Strona:PL Dumas - Józef Balsamo.djvu/1744

Ta strona została przepisana.

— Widzę go, blady jak śmierć...
— Kto?
— Gilbert!... idzie za królem, zamyka drzwi za mm, gasi nogą leżącą na dywanie świecę; Boże wielki! podchodzi do mnie.
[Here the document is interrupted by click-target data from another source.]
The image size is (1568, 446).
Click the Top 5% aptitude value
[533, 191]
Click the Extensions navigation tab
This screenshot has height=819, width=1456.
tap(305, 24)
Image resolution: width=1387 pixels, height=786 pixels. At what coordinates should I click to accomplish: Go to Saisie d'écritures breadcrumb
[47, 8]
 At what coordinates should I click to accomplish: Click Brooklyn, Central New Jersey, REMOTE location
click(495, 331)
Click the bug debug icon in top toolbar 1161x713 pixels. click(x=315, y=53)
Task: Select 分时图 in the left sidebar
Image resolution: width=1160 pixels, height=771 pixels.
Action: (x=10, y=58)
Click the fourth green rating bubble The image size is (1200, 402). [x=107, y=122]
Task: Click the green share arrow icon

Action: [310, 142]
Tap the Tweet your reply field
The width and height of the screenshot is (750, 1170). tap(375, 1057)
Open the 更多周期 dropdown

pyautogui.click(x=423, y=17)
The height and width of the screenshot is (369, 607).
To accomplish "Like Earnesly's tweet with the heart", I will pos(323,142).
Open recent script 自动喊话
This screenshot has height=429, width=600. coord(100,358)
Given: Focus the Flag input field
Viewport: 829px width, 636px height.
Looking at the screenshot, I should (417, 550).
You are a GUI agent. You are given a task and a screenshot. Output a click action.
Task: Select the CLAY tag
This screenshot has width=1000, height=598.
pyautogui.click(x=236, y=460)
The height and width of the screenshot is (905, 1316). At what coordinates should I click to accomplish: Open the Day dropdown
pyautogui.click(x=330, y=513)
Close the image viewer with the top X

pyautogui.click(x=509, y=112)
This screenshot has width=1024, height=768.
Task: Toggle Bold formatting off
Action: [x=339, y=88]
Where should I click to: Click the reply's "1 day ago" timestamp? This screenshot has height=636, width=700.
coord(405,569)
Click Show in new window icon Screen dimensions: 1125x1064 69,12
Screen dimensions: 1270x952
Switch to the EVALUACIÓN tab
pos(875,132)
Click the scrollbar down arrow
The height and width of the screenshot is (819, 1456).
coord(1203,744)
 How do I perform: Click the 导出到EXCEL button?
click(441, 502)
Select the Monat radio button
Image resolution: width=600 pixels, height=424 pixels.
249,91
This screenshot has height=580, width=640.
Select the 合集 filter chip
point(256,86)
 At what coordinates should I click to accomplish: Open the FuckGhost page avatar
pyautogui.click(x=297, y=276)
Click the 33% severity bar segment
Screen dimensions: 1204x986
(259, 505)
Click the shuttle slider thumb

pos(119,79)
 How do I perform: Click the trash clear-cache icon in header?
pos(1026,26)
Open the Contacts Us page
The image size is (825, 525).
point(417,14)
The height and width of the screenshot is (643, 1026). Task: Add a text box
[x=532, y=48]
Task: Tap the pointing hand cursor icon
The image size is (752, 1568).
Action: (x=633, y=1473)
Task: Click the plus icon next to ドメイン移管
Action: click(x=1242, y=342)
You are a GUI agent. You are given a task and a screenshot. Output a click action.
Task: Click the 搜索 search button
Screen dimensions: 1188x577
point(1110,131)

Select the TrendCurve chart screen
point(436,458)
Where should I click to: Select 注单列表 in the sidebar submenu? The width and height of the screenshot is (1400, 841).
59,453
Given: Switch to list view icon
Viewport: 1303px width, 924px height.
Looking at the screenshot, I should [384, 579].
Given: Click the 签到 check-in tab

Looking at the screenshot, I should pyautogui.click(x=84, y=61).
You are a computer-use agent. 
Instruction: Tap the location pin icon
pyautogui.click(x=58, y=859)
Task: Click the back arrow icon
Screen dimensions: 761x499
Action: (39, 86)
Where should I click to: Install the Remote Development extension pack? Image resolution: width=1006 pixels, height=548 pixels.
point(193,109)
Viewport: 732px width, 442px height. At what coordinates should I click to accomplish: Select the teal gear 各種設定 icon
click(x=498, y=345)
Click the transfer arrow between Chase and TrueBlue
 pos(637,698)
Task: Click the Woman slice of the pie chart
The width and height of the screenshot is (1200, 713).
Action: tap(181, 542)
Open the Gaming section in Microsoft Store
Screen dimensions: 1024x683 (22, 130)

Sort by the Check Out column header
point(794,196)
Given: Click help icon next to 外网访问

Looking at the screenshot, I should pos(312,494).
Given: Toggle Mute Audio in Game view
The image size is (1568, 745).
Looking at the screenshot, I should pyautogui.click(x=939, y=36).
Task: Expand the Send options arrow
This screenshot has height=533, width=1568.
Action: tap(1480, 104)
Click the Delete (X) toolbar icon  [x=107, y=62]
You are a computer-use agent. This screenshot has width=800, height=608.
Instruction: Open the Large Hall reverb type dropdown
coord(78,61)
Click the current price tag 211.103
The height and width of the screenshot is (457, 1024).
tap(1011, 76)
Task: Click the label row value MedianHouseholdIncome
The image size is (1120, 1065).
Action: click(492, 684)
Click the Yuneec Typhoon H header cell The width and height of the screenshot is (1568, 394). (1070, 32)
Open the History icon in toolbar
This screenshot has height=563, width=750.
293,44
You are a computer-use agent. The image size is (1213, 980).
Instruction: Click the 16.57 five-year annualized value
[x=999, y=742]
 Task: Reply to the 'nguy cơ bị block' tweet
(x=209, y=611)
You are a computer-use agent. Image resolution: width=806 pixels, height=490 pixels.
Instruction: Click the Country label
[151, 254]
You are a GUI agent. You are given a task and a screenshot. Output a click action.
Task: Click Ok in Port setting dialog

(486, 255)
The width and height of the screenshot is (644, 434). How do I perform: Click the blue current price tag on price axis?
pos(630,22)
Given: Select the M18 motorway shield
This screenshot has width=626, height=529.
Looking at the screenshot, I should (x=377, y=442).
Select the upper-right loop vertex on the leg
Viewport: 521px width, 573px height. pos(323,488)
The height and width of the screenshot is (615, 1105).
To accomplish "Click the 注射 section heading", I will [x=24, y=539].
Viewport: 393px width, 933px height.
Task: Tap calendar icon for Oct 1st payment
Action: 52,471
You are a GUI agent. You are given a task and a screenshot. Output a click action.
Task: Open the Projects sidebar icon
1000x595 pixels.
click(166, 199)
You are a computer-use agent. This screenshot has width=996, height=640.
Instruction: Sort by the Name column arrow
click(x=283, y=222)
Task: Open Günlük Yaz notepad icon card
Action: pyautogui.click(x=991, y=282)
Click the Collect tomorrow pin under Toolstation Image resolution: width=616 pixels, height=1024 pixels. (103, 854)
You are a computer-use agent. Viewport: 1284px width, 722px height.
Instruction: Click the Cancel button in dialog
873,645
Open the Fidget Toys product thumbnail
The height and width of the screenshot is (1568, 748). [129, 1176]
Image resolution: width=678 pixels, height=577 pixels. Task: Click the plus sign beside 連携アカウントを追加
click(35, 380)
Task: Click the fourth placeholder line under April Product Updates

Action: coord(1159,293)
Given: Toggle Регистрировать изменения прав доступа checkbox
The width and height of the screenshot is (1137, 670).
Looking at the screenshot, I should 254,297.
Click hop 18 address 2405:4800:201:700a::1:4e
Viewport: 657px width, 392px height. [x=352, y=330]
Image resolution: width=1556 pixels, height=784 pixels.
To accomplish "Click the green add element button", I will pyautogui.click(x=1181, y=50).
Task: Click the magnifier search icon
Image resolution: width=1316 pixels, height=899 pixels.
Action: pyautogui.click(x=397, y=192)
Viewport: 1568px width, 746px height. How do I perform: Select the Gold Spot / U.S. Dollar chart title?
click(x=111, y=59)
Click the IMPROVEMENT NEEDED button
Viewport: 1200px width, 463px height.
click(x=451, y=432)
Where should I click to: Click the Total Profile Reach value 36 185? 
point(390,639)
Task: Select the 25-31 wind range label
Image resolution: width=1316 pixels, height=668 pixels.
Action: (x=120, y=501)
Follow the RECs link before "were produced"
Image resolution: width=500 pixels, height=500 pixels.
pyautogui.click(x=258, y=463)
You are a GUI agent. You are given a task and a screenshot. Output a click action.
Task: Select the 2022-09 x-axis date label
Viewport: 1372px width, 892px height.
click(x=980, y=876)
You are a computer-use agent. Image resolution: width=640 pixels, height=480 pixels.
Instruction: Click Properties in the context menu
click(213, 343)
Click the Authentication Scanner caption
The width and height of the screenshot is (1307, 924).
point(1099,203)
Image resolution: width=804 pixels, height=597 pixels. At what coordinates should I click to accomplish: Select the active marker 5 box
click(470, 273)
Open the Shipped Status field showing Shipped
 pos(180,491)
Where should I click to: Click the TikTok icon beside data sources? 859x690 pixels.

O!...
Młoda dziewczyna rzuciła się w objęcia brata każdy muskuł drgał w jej ciele.
— Nikczemny! — wyjąkała wreszcie.
— Mój Boże! mój Boże — jęczał Filip.
— To on! to on! — szeptała dziewczyna.
Nachyliła się i szepnęła bratu w ucho:
— Zabijesz go, Filipie, nieprawdaż?
— O tak! krzyknął młodzieniec, rzucając się ku drzwiom; po drodze przewrócił stolik z porcelaną.
Brzęk ten połączył się z dzikim okrzykiem, jaki się rozległ w sąsiednim pokoju.
— Kto to może być? — spytał Balsamo — drzwi otwarte!
— Więc ktoś podsłuchiwał! — krzyknął wściekły Filip.
— To on! — szepnęła Andrea.
— O kim mówisz?
— To był Gilbert, Gilbert!... Zabijesz go? nieprawdaż, ty go zabijesz?!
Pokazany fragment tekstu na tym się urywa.